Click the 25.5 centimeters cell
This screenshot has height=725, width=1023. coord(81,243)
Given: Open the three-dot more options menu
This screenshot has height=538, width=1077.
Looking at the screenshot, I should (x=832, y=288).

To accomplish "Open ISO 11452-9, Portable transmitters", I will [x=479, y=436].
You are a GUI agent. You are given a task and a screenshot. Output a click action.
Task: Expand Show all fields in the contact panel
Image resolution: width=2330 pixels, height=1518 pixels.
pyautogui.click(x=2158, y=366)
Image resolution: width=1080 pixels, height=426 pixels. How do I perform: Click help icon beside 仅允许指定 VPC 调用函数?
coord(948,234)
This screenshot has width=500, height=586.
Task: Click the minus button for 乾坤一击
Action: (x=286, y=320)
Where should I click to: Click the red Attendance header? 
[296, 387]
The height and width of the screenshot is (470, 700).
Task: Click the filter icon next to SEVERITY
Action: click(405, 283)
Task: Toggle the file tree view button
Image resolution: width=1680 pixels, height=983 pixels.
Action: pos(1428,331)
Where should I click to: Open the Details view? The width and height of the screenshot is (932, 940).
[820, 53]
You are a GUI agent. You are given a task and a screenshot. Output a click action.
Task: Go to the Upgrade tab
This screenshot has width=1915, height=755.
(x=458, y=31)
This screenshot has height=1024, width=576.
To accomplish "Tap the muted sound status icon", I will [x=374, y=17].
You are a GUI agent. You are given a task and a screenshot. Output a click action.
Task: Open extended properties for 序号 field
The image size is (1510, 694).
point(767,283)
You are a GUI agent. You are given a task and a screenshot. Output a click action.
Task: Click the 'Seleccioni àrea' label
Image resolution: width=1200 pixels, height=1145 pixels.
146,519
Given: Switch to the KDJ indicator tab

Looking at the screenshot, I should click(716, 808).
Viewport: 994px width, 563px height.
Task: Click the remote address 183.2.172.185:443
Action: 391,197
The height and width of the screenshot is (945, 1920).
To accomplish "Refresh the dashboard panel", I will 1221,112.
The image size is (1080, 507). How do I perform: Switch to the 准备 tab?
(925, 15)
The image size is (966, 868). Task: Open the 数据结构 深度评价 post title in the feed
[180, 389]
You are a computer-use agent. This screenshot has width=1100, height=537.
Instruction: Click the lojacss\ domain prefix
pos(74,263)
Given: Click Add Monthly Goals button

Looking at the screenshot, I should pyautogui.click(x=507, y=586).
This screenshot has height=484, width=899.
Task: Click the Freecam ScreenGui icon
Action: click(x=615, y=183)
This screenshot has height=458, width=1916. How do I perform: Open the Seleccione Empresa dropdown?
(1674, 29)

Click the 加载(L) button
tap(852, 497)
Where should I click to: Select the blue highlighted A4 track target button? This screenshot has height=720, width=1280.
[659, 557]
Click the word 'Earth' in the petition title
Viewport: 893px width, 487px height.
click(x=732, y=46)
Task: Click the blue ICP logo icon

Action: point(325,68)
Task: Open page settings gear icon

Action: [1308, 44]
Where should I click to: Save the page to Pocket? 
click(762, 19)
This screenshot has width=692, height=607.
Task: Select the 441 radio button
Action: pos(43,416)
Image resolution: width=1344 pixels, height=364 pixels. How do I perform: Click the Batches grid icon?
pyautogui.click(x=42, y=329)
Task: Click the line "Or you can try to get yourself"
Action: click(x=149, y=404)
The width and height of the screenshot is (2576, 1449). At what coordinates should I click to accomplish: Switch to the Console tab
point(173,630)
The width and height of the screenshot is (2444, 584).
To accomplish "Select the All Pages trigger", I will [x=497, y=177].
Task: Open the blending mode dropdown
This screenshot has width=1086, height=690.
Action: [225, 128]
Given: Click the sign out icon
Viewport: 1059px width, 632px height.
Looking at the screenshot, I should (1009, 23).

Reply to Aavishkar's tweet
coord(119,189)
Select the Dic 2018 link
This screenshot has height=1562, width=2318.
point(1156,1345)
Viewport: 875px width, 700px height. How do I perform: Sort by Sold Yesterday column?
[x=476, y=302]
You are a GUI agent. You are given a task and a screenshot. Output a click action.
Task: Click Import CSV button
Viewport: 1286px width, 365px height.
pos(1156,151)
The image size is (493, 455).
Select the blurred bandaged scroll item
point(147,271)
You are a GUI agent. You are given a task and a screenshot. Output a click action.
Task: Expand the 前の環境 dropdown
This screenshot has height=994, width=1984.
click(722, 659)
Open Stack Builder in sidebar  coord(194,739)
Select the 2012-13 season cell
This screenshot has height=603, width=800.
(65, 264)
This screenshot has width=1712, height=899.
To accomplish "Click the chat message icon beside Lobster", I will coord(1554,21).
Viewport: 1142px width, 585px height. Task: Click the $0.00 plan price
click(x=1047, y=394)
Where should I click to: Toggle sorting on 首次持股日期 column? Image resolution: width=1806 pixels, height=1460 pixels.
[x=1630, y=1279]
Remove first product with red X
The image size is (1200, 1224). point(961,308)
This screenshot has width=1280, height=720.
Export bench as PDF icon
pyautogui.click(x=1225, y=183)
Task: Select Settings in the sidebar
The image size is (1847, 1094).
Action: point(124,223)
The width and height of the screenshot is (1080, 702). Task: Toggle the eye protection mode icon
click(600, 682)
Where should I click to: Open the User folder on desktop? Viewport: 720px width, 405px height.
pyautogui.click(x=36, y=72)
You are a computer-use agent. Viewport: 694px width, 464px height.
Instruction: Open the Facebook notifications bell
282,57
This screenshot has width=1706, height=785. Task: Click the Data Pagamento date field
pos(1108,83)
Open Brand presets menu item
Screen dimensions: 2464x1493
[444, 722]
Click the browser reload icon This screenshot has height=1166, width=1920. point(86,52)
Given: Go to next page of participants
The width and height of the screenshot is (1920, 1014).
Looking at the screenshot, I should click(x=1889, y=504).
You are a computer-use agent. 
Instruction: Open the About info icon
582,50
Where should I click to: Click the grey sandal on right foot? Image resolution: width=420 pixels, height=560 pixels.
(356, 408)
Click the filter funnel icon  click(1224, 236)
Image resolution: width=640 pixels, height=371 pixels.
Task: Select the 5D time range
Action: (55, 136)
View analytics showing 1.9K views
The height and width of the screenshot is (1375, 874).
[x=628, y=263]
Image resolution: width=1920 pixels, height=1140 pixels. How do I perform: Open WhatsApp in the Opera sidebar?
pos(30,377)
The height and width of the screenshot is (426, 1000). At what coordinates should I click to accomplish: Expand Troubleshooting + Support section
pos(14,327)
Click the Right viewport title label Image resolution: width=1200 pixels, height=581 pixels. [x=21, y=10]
--- --- ---
What is expected » Copy the whole listing above word for word, from its first line through its last.

Answer for the task »
Click the 25.5 centimeters cell
This screenshot has height=725, width=1023. coord(81,243)
Given: Open the three-dot more options menu
This screenshot has height=538, width=1077.
Looking at the screenshot, I should (x=832, y=288).

To accomplish "Open ISO 11452-9, Portable transmitters", I will [x=479, y=436].
You are a GUI agent. You are given a task and a screenshot. Output a click action.
Task: Expand Show all fields in the contact panel
Image resolution: width=2330 pixels, height=1518 pixels.
pyautogui.click(x=2158, y=366)
Image resolution: width=1080 pixels, height=426 pixels. How do I perform: Click help icon beside 仅允许指定 VPC 调用函数?
coord(948,234)
This screenshot has width=500, height=586.
Task: Click the minus button for 乾坤一击
Action: (x=286, y=320)
Where should I click to: Click the red Attendance header? 
[296, 387]
The height and width of the screenshot is (470, 700).
Task: Click the filter icon next to SEVERITY
Action: click(405, 283)
Task: Toggle the file tree view button
Image resolution: width=1680 pixels, height=983 pixels.
Action: pos(1428,331)
Where should I click to: Open the Details view? The width and height of the screenshot is (932, 940).
[820, 53]
You are a GUI agent. You are given a task and a screenshot. Output a click action.
Task: Go to the Upgrade tab
This screenshot has width=1915, height=755.
(x=458, y=31)
This screenshot has height=1024, width=576.
To accomplish "Tap the muted sound status icon", I will [x=374, y=17].
You are a GUI agent. You are given a task and a screenshot. Output a click action.
Task: Open extended properties for 序号 field
The image size is (1510, 694).
point(767,283)
You are a GUI agent. You are given a task and a screenshot. Output a click action.
Task: Click the 'Seleccioni àrea' label
Image resolution: width=1200 pixels, height=1145 pixels.
146,519
Given: Switch to the KDJ indicator tab

Looking at the screenshot, I should click(716, 808).
Viewport: 994px width, 563px height.
Task: Click the remote address 183.2.172.185:443
Action: 391,197
The height and width of the screenshot is (945, 1920).
To accomplish "Refresh the dashboard panel", I will 1221,112.
The image size is (1080, 507). How do I perform: Switch to the 准备 tab?
(925, 15)
The image size is (966, 868). Task: Open the 数据结构 深度评价 post title in the feed
[180, 389]
You are a computer-use agent. This screenshot has width=1100, height=537.
Instruction: Click the lojacss\ domain prefix
pos(74,263)
Given: Click Add Monthly Goals button

Looking at the screenshot, I should pyautogui.click(x=507, y=586).
This screenshot has height=484, width=899.
Task: Click the Freecam ScreenGui icon
Action: click(x=615, y=183)
This screenshot has height=458, width=1916. How do I perform: Open the Seleccione Empresa dropdown?
(1674, 29)

Click the 加载(L) button
tap(852, 497)
Where should I click to: Select the blue highlighted A4 track target button? This screenshot has height=720, width=1280.
[659, 557]
Click the word 'Earth' in the petition title
Viewport: 893px width, 487px height.
click(x=732, y=46)
Task: Click the blue ICP logo icon

Action: point(325,68)
Task: Open page settings gear icon

Action: [1308, 44]
Where should I click to: Save the page to Pocket? 
click(762, 19)
This screenshot has width=692, height=607.
Task: Select the 441 radio button
Action: pos(43,416)
Image resolution: width=1344 pixels, height=364 pixels. How do I perform: Click the Batches grid icon?
pyautogui.click(x=42, y=329)
Task: Click the line "Or you can try to get yourself"
Action: click(x=149, y=404)
The width and height of the screenshot is (2576, 1449). At what coordinates should I click to accomplish: Switch to the Console tab
point(173,630)
The width and height of the screenshot is (2444, 584).
To accomplish "Select the All Pages trigger", I will [x=497, y=177].
Task: Open the blending mode dropdown
This screenshot has width=1086, height=690.
Action: [225, 128]
Given: Click the sign out icon
Viewport: 1059px width, 632px height.
Looking at the screenshot, I should (1009, 23).

Reply to Aavishkar's tweet
coord(119,189)
Select the Dic 2018 link
This screenshot has height=1562, width=2318.
point(1156,1345)
Viewport: 875px width, 700px height. How do I perform: Sort by Sold Yesterday column?
[x=476, y=302]
You are a GUI agent. You are given a task and a screenshot. Output a click action.
Task: Click Import CSV button
Viewport: 1286px width, 365px height.
pos(1156,151)
The image size is (493, 455).
Select the blurred bandaged scroll item
point(147,271)
You are a GUI agent. You are given a task and a screenshot. Output a click action.
Task: Expand the 前の環境 dropdown
This screenshot has height=994, width=1984.
click(722, 659)
Open Stack Builder in sidebar  coord(194,739)
Select the 2012-13 season cell
This screenshot has height=603, width=800.
(65, 264)
This screenshot has width=1712, height=899.
To accomplish "Click the chat message icon beside Lobster", I will coord(1554,21).
Viewport: 1142px width, 585px height. Task: Click the $0.00 plan price
click(x=1047, y=394)
Where should I click to: Toggle sorting on 首次持股日期 column? Image resolution: width=1806 pixels, height=1460 pixels.
[x=1630, y=1279]
Remove first product with red X
The image size is (1200, 1224). point(961,308)
This screenshot has width=1280, height=720.
Export bench as PDF icon
pyautogui.click(x=1225, y=183)
Task: Select Settings in the sidebar
The image size is (1847, 1094).
Action: point(124,223)
The width and height of the screenshot is (1080, 702). Task: Toggle the eye protection mode icon
click(600, 682)
Where should I click to: Open the User folder on desktop? Viewport: 720px width, 405px height.
pyautogui.click(x=36, y=72)
You are a computer-use agent. Viewport: 694px width, 464px height.
Instruction: Open the Facebook notifications bell
282,57
This screenshot has width=1706, height=785. Task: Click the Data Pagamento date field
pos(1108,83)
Open Brand presets menu item
Screen dimensions: 2464x1493
[444, 722]
Click the browser reload icon This screenshot has height=1166, width=1920. point(86,52)
Given: Go to next page of participants
The width and height of the screenshot is (1920, 1014).
Looking at the screenshot, I should click(x=1889, y=504).
You are a computer-use agent. 
Instruction: Open the About info icon
582,50
Where should I click to: Click the grey sandal on right foot? Image resolution: width=420 pixels, height=560 pixels.
(356, 408)
Click the filter funnel icon  click(1224, 236)
Image resolution: width=640 pixels, height=371 pixels.
Task: Select the 5D time range
Action: (55, 136)
View analytics showing 1.9K views
The height and width of the screenshot is (1375, 874).
[x=628, y=263]
Image resolution: width=1920 pixels, height=1140 pixels. How do I perform: Open WhatsApp in the Opera sidebar?
pos(30,377)
The height and width of the screenshot is (426, 1000). At what coordinates should I click to accomplish: Expand Troubleshooting + Support section
pos(14,327)
Click the Right viewport title label Image resolution: width=1200 pixels, height=581 pixels. [x=21, y=10]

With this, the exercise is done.